Martin Figura (British Working Class Poets)

Martin Figura,

Martin Figura’s collection and show Whistle was shortlisted for the Ted Hughes Award and won the 2013 Saboteur Award for Best Spoken Word Show.  He was Salisbury NHS Writer in Residence in 2021, My Name is Mercy (Fair Acre Press)was published later that year. He lives in Norwich with Helen Ivory and sciatica.


The Remaining Men

When the men surfaced for the last time and dispersed

some were left over.  These men wandered about the town

until they each found their own particular sweet spot. 

Then they just stood there, looking out over the scarred coast

through red-rimmed eyes to the rough brown sea. 


As the days, went by people gave up asking them

why so still and could they fetch someone

or something?  They became like street signage,

A-boards, parked prams or tied up dogs; something

to be manoeuvred around.  As the months went by


the men became hardened to difficult weather

filling their coat pockets with hail.  During the great storm

of Eighty-Seven, their caps blew off and went cartwheeling

down the streets with bin lids.  As the years went by

the slagheaps faded to green and saplings were planted. 
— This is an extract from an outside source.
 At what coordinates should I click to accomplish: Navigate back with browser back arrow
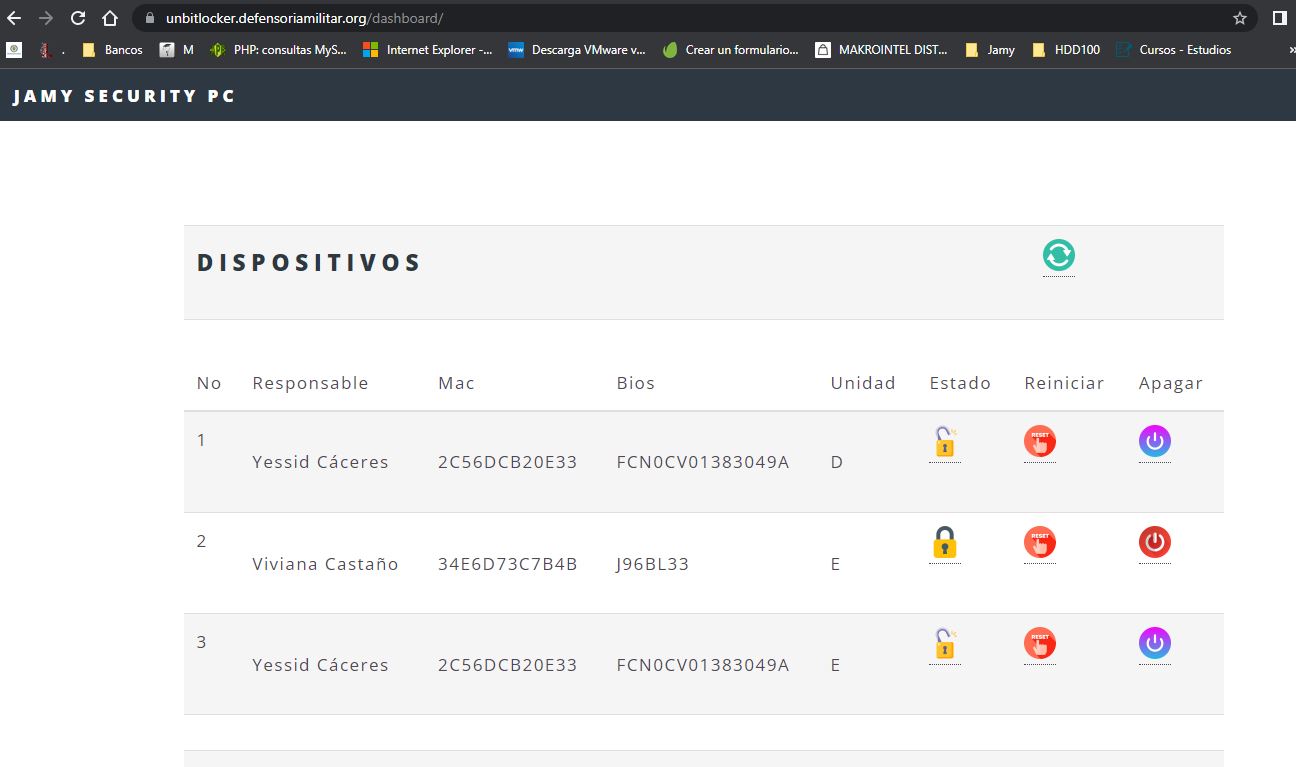[x=14, y=18]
The men began to petrify into monuments.  When

the new road for the business park went through

a lot of them were tipped back onto trollies, like the ones

railway porters used to use, then loaded on to flatbed trucks

with the traffic cones.  Most were broken down for aggregate. 


The lucky ones were sold off as novelty porch lights

and stood outside front doors on the new estate

illuminating small front lawns and driveways. 
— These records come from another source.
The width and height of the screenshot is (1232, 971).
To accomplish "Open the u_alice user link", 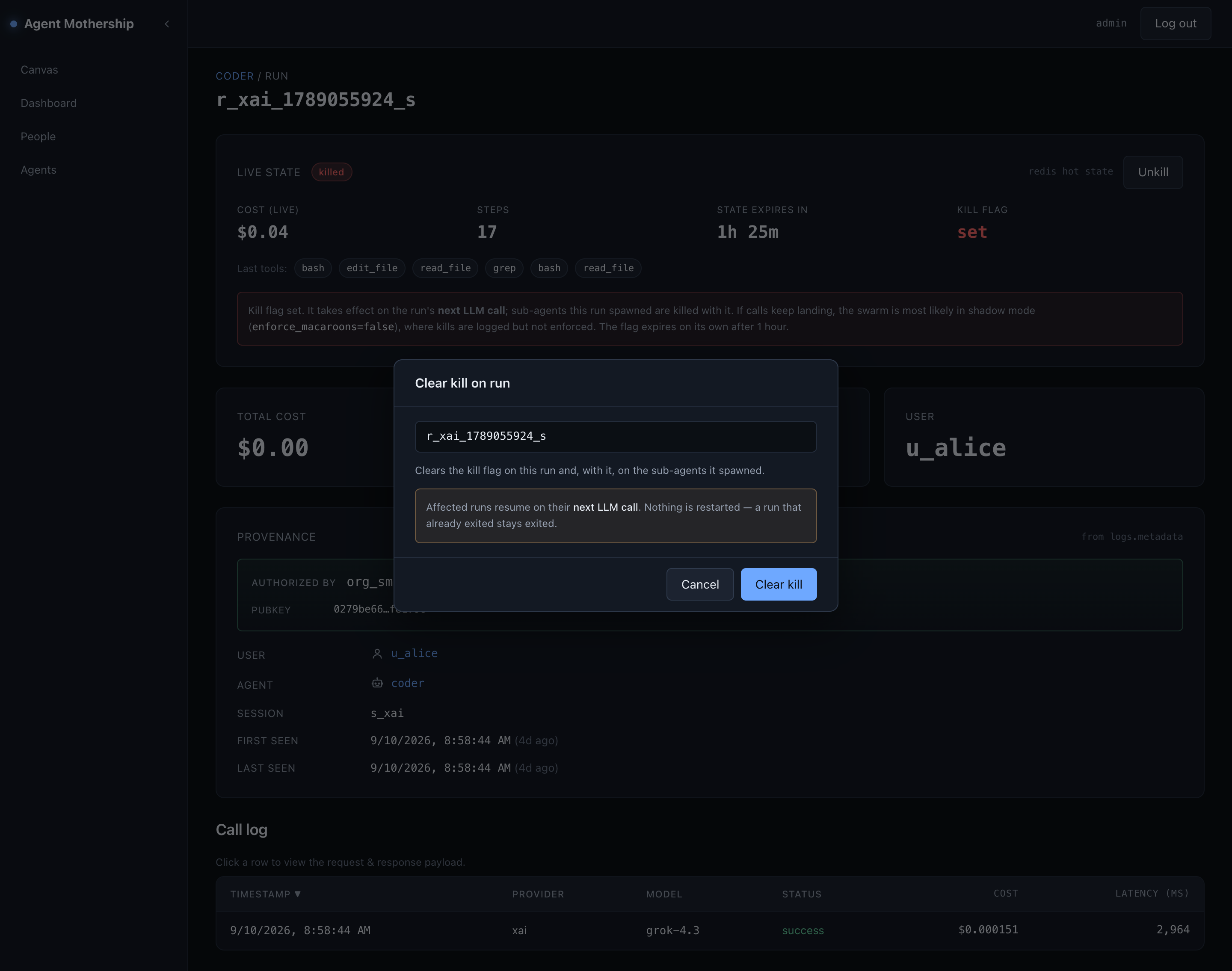I will pyautogui.click(x=415, y=653).
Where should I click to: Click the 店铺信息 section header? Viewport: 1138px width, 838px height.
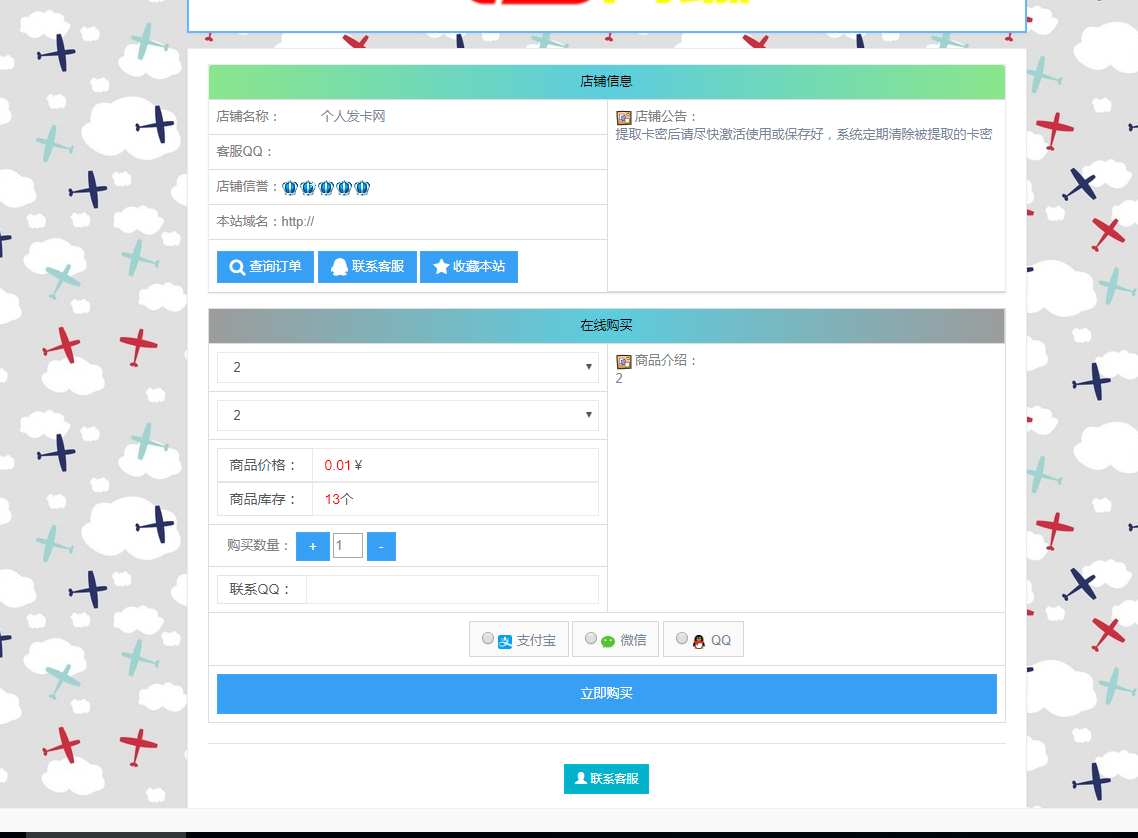(606, 82)
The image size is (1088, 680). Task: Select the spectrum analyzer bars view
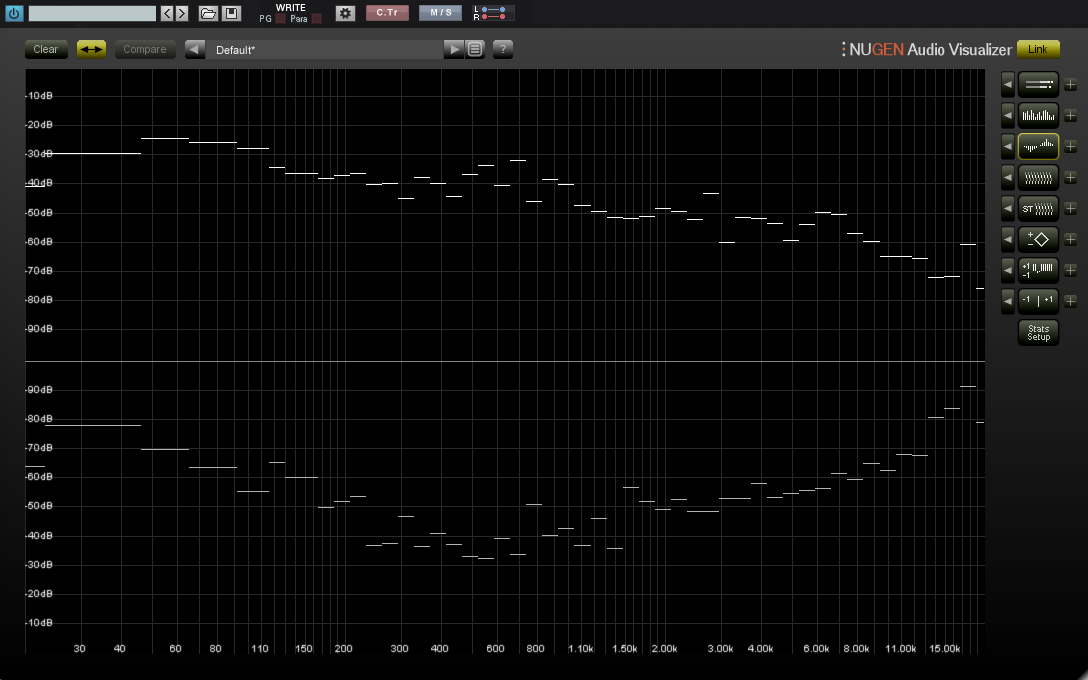pyautogui.click(x=1038, y=115)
As the decades went by, saplings became sycamores

and elms and named Colliery Wood.  In autumn


the early morning light on them was glorious

and cycle paths made their way there.  The remaining

men were defaced by graffiti and badly worn

by then; many considered them to be an eyesore. 

When children asked what they were, not everyone


could remember and of those that did, few were believed. 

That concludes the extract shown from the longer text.